▼
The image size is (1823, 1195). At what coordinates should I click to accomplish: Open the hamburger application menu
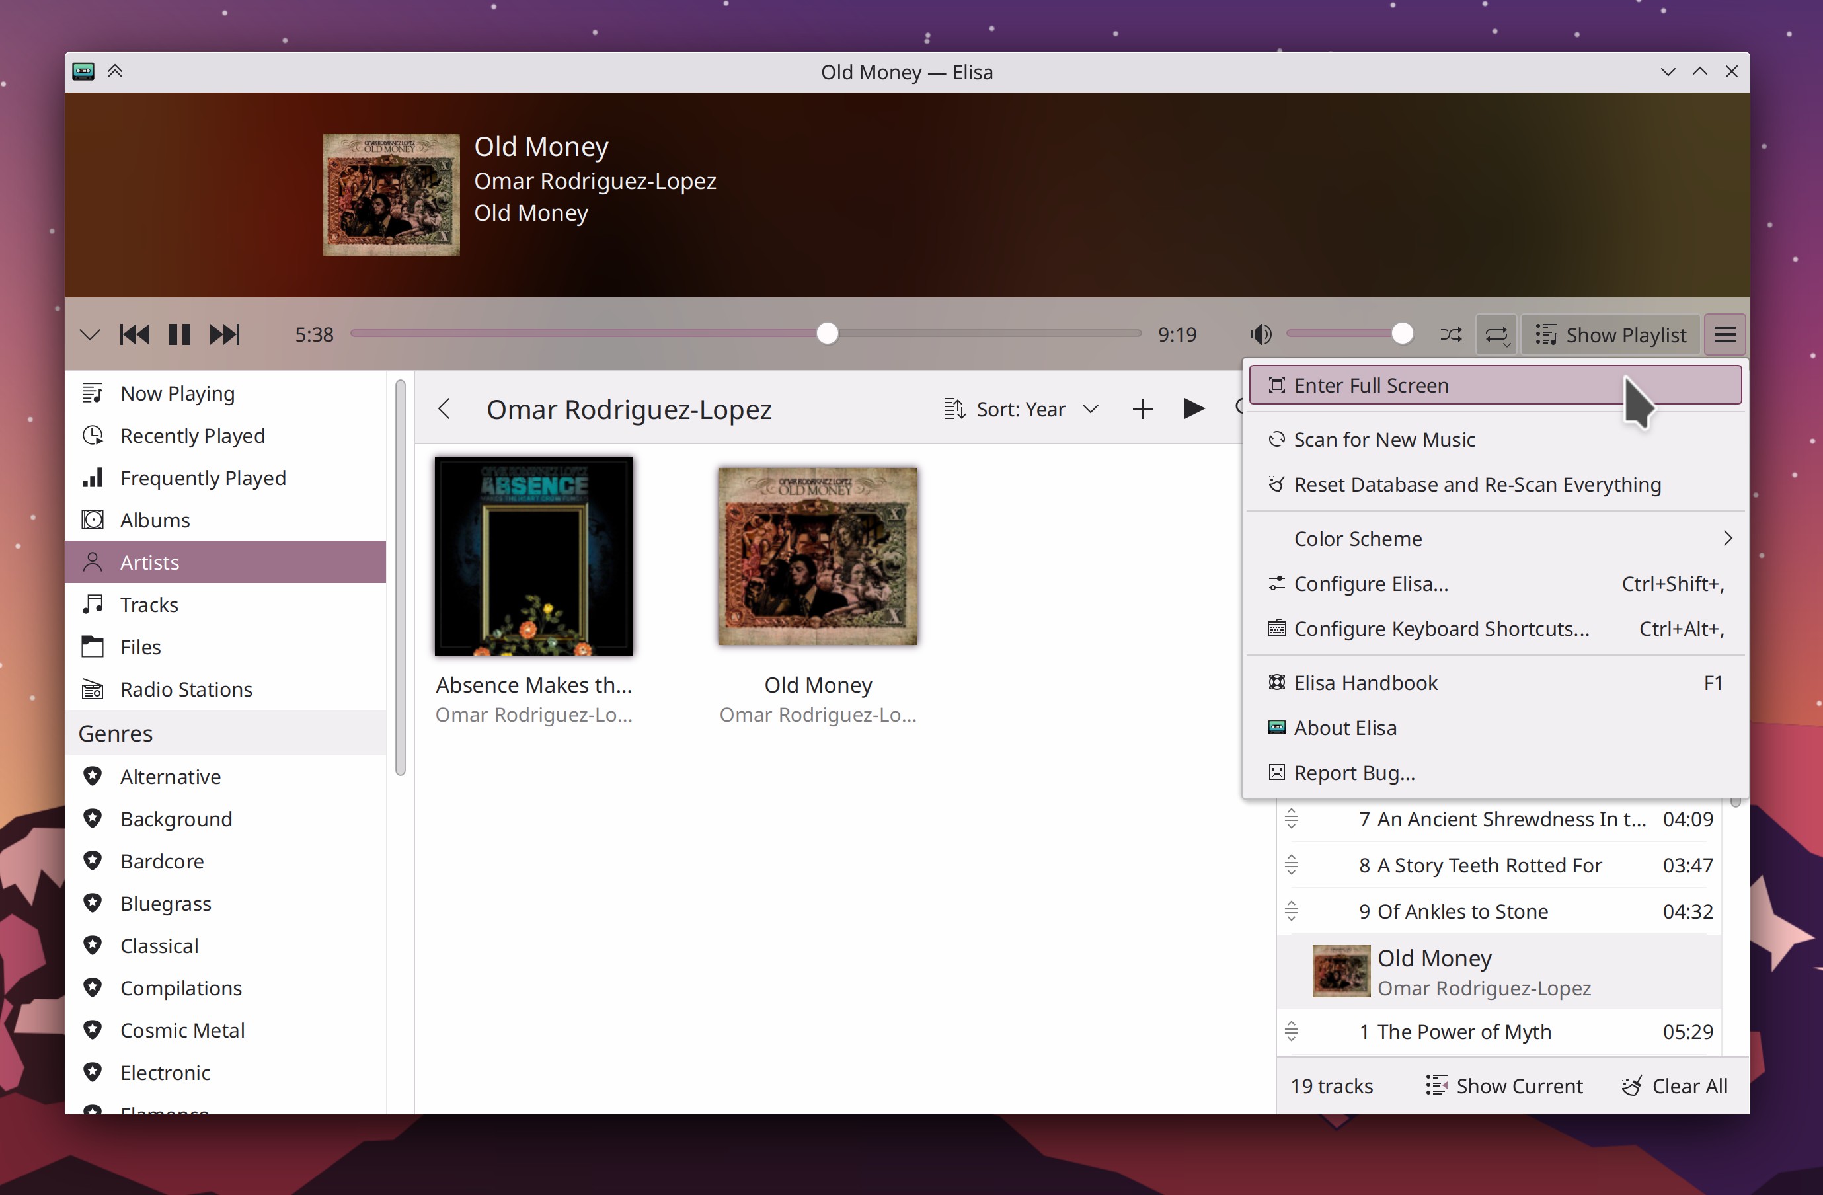point(1724,335)
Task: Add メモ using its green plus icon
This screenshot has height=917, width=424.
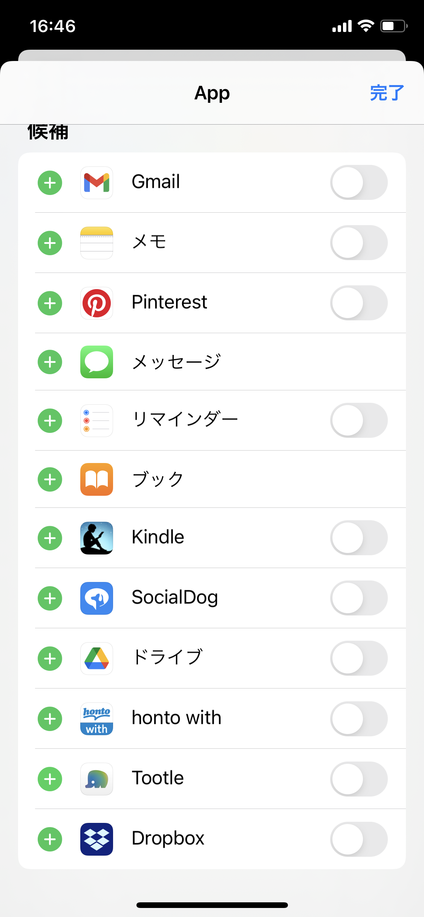Action: coord(50,243)
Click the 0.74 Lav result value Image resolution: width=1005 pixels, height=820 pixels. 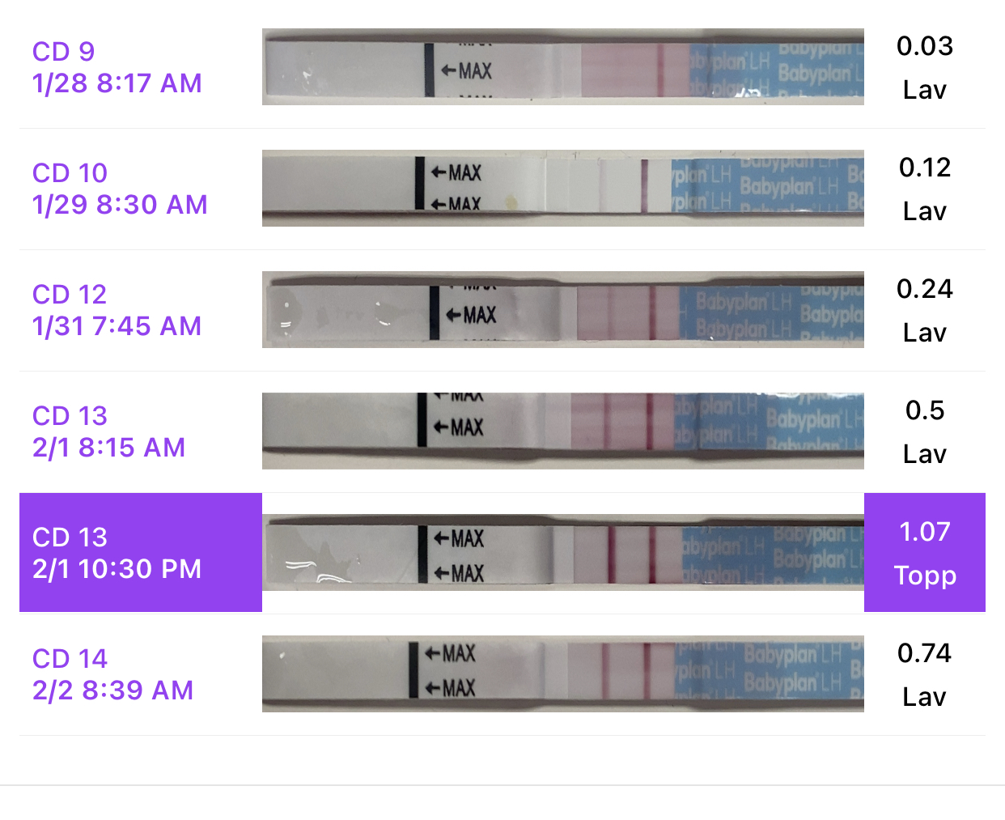pos(924,653)
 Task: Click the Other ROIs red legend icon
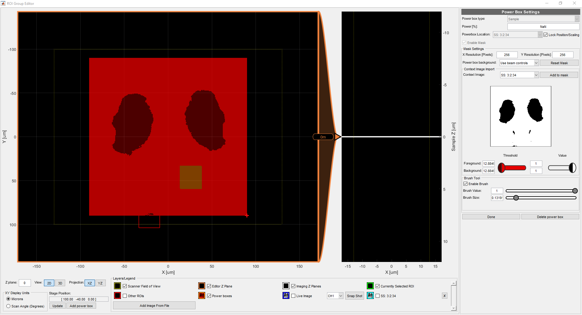click(x=117, y=296)
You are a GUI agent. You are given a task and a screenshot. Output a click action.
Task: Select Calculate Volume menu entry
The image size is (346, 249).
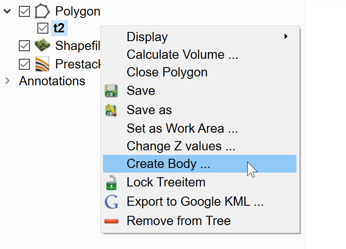[x=182, y=55]
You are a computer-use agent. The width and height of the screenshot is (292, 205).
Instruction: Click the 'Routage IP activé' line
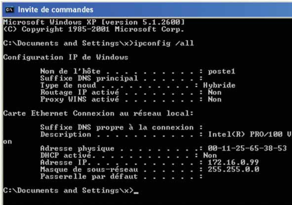pos(131,92)
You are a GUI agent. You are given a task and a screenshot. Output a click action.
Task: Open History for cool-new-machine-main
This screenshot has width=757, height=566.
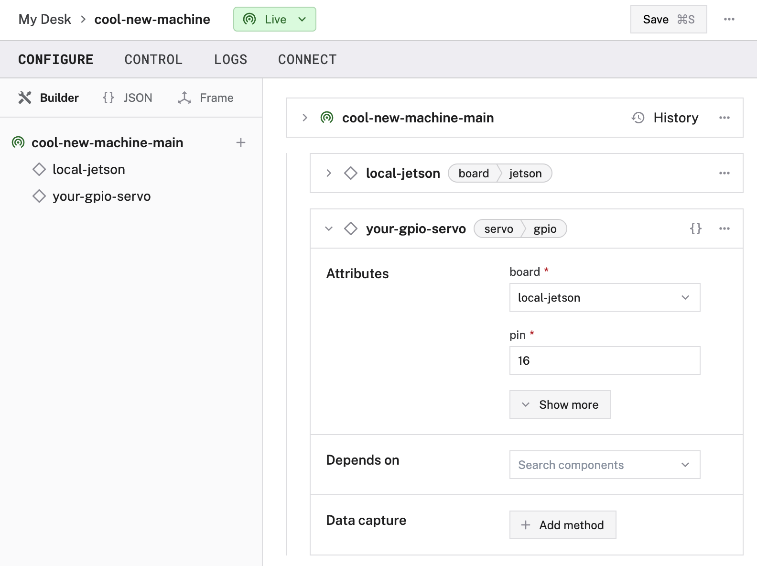[665, 118]
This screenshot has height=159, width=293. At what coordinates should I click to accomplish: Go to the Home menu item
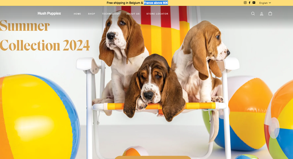[77, 14]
▲
- _Written request_: Tally the lines in the records above that contain the word "what", and reply with the number alone.

- _Written reply_: 2